Major complications of peptic ulcer disease include:
Bleeding: May result in anemia or shock.
Perforation: Full-thickness erosion into the gastric or intestinal wall.
Penetration: Ulcer extends into adjacent organs.
Gastric outlet obstruction: Due to edema or scarring.
High-dose intravenous proton pump inhibitor (PPI) therapy is the first-line treatment for bleeding ulcers to suppress acid secretion and promote healing.
| Complication | Description | Intervention |
|---|---|---|
| Bleeding | Erosion into blood vessels | PPI, endoscopic therapy |
| Perforation | Hole in stomach/duodenum wall | Emergency surgery |
| Penetration | Ulcer extends into pancreas/liver | Surgery |
| Gastric outlet obstruction | Edema/scarring impedes gastric emptying | Endoscopic dilation/surgery |
Ulcerative colitis (UC) is a chronic inflammatory bowel disease (IBD) affecting only the mucosal layer of the colon and rectum. In contrast, Crohn’s disease involves transmural inflammation that can affect any portion of the GI tract (Ignatavicius et al., 2022). UC increases the long-term risk of colorectal carcinoma due to chronic inflammation and cellular dysplasia.
Patients commonly present with:
Severe abdominal pain and tenderness
Fever, leukocytosis, and abdominal distention
Diarrhea, often with blood and mucus
Extraintestinal manifestations such as arthritis, pleuritis, and hepatobiliary inflammation
Long-standing UC can result in toxic megacolon, colon cancer, and systemic inflammation affecting the skin, joints, and eyes.

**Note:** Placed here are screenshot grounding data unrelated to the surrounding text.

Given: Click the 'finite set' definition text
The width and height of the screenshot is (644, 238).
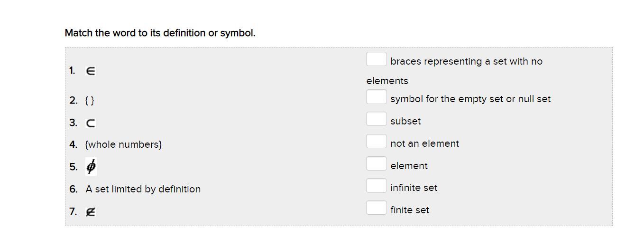Looking at the screenshot, I should click(410, 210).
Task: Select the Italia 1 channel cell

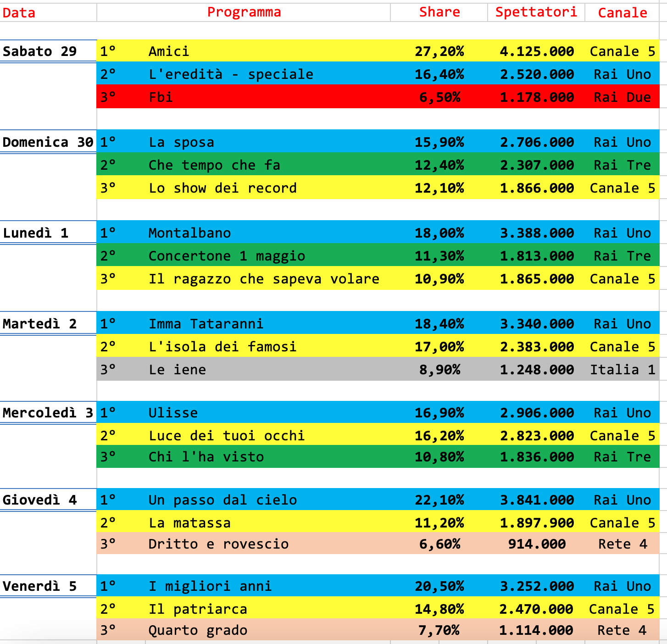Action: [x=622, y=370]
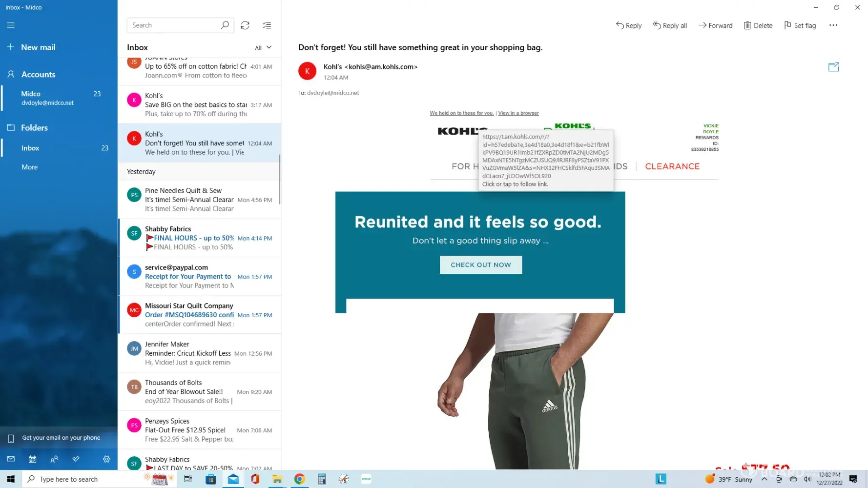868x488 pixels.
Task: Open message in new window icon
Action: click(833, 67)
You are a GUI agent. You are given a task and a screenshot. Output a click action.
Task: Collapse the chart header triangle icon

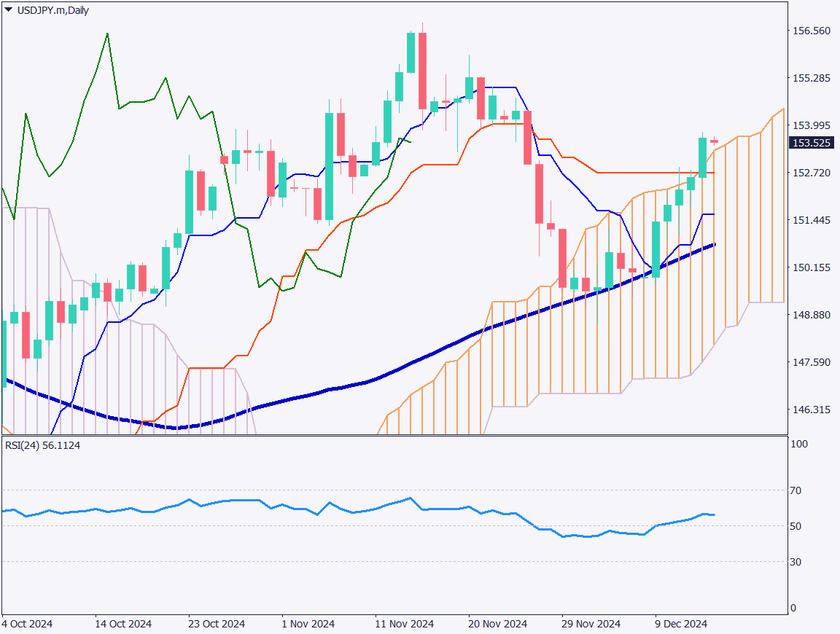[x=7, y=10]
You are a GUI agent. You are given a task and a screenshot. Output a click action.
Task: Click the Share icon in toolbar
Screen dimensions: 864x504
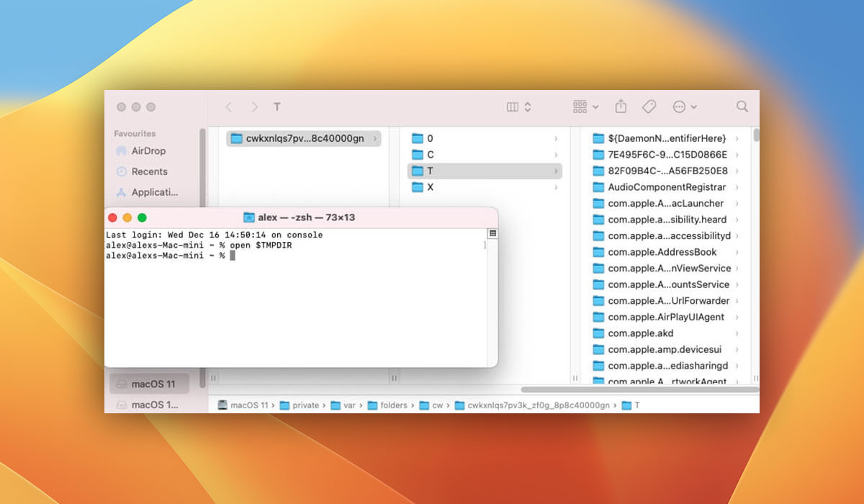[x=621, y=107]
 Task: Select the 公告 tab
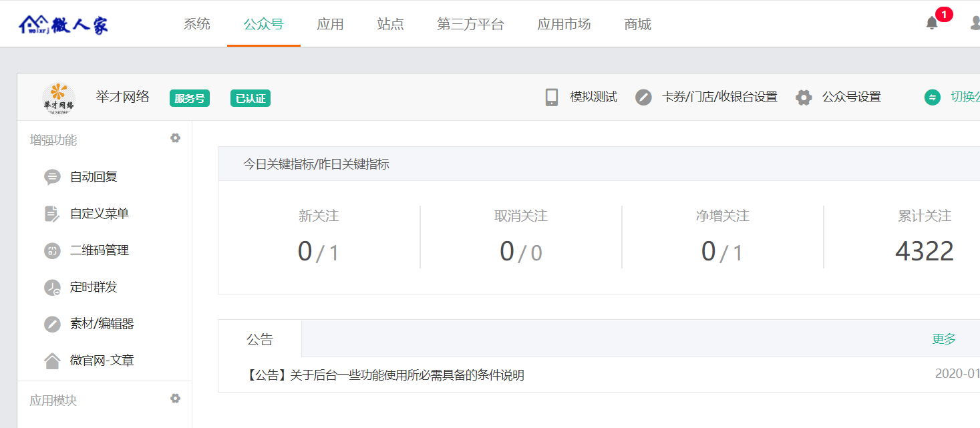coord(260,339)
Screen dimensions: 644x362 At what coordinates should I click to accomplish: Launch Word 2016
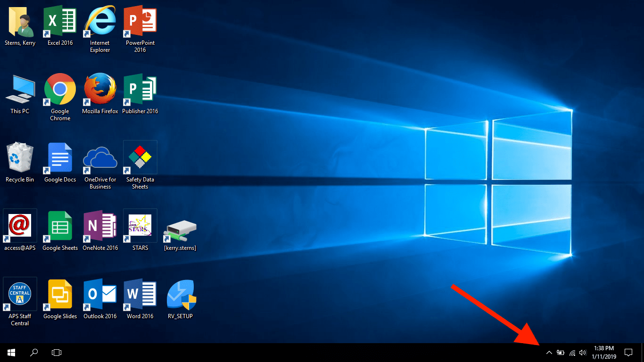coord(140,294)
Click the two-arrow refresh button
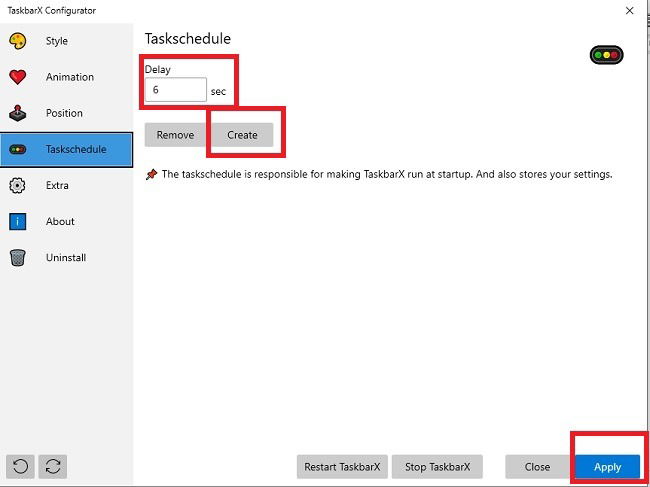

A hernia is defined as the protrusion of an organ or tissue through a weakness or defect in the surrounding muscle or connective tissue. One common type, the hiatal hernia, occurs when part of the stomach moves upward through the diaphragm into the thoracic cavity (Smeltzer et al., 2021).
| Intrinsic/Extrinsic Factors | Examples |
|---|---|
| Increased intra-abdominal pressure | Obesity, pregnancy, ascites |
| Chronic strain | Chronic cough, constipation, heavy lifting |
| Congenital weakness | Genetic predisposition or connective tissue disorders |
Heartburn and reflux
Epigastric pain
Difficulty swallowing
Chest discomfort after meals
Lifestyle modifications and surgical repair (herniorrhaphy) may be indicated for symptomatic cases.
Asthma, also called hyperreactive airway disease, is a chronic inflammatory disorder of the airways characterized by reversible bronchoconstriction (Global Initiative for Asthma [GINA], 2024). Each acute attack contributes to airway remodeling, emphasizing the need for prevention and control.
| Stage | Symptoms |
|---|---|
| Early attack | Cough, wheezing, chest tightness |
| Progressive stage | Dyspnea, prolonged exhalation, accessory muscle use |
| Severe exacerbation | Distant breath sounds, diaphoresis, possible cyanosis |
Short-acting β2 agonists (SABA) for acute relief
Inhaled corticosteroids for maintenance therapy
Avoidance of triggers (e.g., allergens, infections, smoke exposure)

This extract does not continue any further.